Прощаясь с Брауном и Келли, он заставил себя улыбнуться. Когда за ними закрылась дверь, он, взволнованный, повернулся к Йонаку:
— Послушай, что мы делаем? Я думаю, что у нас есть все основания задержать его. Оснований у нас вполне достаточно. Но мы его отпустили!
— Спокойно, Виктор! Он останется под наблюдением, но это не означает, что он должен сидеть здесь. Теперь от финала нас отделяют всего несколько часов.
— Мы рискуем.
— Я знаю, но иногда приходится и рисковать. Я верю, что ребята не сделают ошибки, в противном случае мы можем проиграть. Но мы должны им верить, иначе нельзя… Ты тоже какой-то возбужденный, — обратился он к Дуде, едва тот появился в дверях. — Мы не совершили никакого опрометчивого поступка. И через несколько часов, — сказал он, выбивая трубку в пепельницу, — дело будет закончено. Который час? Половина четвертого… Теперь из-за одних только пленок он не будет знать покоя, вот увидите.
Высокие железные ворота остались открытыми после того, как белая машина с номером МНК 56-969 выехала со двора. Браун с такой силой сжал руль, что побелели суставы пальцев. Лицо его стало бледно-восковым. Рядом с ним неподвижно сидела Келли. Когда они выехали на широкую улицу, ведущую к центру города, Браун дал выход своей злости. Он ругался, плевался, проклинал все и вся. Келли хотела спросить его, что случилось, почему его так долго держали, но едва она открыла рот, как он прикрикнул на нее, чтобы она молчала.

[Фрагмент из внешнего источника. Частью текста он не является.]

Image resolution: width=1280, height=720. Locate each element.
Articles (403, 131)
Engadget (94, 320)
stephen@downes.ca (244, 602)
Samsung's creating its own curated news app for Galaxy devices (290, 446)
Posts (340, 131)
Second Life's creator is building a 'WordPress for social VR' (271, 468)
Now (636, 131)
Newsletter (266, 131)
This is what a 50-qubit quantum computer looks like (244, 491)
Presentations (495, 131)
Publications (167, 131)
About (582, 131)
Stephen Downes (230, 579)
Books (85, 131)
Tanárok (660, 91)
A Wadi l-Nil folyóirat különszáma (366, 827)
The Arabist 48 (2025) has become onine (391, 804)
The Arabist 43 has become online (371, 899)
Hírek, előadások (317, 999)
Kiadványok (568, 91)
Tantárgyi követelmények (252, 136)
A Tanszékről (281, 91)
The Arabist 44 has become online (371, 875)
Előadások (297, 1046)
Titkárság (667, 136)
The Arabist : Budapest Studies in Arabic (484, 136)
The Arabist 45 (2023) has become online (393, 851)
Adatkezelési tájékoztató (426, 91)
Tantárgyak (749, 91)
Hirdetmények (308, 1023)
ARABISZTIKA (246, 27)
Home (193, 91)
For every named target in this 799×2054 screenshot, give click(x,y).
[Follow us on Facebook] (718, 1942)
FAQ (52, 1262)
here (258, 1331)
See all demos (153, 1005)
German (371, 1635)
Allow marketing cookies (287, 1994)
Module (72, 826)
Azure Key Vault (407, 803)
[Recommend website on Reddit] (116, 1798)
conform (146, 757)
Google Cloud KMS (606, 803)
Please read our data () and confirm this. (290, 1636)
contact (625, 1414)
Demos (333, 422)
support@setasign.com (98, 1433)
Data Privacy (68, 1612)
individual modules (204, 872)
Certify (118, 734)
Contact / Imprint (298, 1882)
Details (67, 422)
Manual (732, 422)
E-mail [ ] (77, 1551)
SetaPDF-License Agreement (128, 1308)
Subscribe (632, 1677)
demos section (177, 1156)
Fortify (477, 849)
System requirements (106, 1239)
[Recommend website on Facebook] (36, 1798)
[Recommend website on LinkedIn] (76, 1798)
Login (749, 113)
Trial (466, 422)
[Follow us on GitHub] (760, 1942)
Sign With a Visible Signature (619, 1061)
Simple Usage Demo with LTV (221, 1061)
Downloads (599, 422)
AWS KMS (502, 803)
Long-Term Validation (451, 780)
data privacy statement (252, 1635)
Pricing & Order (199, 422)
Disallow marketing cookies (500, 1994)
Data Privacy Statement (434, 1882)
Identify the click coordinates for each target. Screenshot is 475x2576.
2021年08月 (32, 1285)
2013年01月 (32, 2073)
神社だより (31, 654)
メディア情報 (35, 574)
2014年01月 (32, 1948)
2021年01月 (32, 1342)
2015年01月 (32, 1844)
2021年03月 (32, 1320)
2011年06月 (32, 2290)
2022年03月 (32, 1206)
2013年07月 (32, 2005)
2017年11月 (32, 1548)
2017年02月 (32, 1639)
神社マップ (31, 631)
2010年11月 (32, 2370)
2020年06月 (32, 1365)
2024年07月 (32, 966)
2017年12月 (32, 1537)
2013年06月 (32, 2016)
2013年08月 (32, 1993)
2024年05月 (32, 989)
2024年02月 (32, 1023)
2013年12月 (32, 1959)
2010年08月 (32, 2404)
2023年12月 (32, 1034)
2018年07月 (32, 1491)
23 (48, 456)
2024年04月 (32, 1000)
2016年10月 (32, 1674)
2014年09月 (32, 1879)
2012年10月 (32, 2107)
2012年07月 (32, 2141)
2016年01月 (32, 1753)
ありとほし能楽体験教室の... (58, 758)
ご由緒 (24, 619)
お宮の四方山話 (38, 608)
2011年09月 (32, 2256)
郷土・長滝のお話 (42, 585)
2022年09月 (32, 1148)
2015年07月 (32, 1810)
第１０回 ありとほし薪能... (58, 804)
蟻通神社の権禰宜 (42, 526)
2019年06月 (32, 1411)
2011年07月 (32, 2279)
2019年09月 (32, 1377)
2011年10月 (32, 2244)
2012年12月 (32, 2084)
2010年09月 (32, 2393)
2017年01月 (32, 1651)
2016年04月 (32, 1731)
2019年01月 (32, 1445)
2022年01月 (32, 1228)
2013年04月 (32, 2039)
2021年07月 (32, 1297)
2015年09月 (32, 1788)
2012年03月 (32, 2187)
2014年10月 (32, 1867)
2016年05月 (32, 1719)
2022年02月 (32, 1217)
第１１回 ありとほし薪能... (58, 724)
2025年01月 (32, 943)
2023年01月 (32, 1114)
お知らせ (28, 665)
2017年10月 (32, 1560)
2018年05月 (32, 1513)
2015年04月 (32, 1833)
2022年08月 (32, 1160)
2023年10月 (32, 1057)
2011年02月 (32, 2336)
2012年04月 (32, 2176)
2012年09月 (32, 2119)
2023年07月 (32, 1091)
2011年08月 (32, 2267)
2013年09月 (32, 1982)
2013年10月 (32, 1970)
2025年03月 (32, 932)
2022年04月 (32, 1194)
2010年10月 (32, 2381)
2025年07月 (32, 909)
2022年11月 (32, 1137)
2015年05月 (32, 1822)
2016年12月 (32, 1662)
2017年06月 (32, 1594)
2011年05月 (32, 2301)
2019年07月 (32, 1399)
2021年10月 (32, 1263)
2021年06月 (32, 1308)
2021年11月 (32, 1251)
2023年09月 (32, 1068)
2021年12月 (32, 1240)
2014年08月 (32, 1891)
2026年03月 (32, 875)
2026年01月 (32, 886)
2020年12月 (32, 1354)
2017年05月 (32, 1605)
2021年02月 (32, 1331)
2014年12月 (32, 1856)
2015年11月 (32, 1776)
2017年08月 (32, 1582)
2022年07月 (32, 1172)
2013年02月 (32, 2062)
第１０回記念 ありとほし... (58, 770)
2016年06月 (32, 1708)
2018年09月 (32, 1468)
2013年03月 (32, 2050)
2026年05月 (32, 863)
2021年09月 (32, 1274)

Машина петляла в плотном транспортном потоке, как мышка, убегающая от кошки. Браун смотрел в оба, готовый сразу же заметить всякое подозрительное движение.
Он долго колесил по улицам города, иногда резко останавливался у тротуара, чтобы через несколько секунд поехать в обратном направлении. Постепенно Келли начала догадываться, в чем дело. Она поняла, что Браун хочет избавиться от возможных преследователей, очевидно, дело их дрянь. Она набралась смелости и спросила:
— Очень плохо, да?
Она почувствовала, что ее голос подействовал на него успокаивающе. Он сбавил скорость и посмотрел на нее. Едва заметно улыбнулся. Это была улыбка человека, который после большого потрясения начинает понемногу воспринимать окружающих его людей и предметы.
— Мы должны изменить наши планы, — сказал он. — Будет еще каждый полицейский трепать мне нервы… Что поделаешь, дорогая, видимо, надо уносить ноги. Как ты на это смотришь?
— Я думаю, что с полным желудком смотреть на мир, каким бы он ни был, гораздо веселее. Насколько я помню, с самого утра мы еще ничего не ели.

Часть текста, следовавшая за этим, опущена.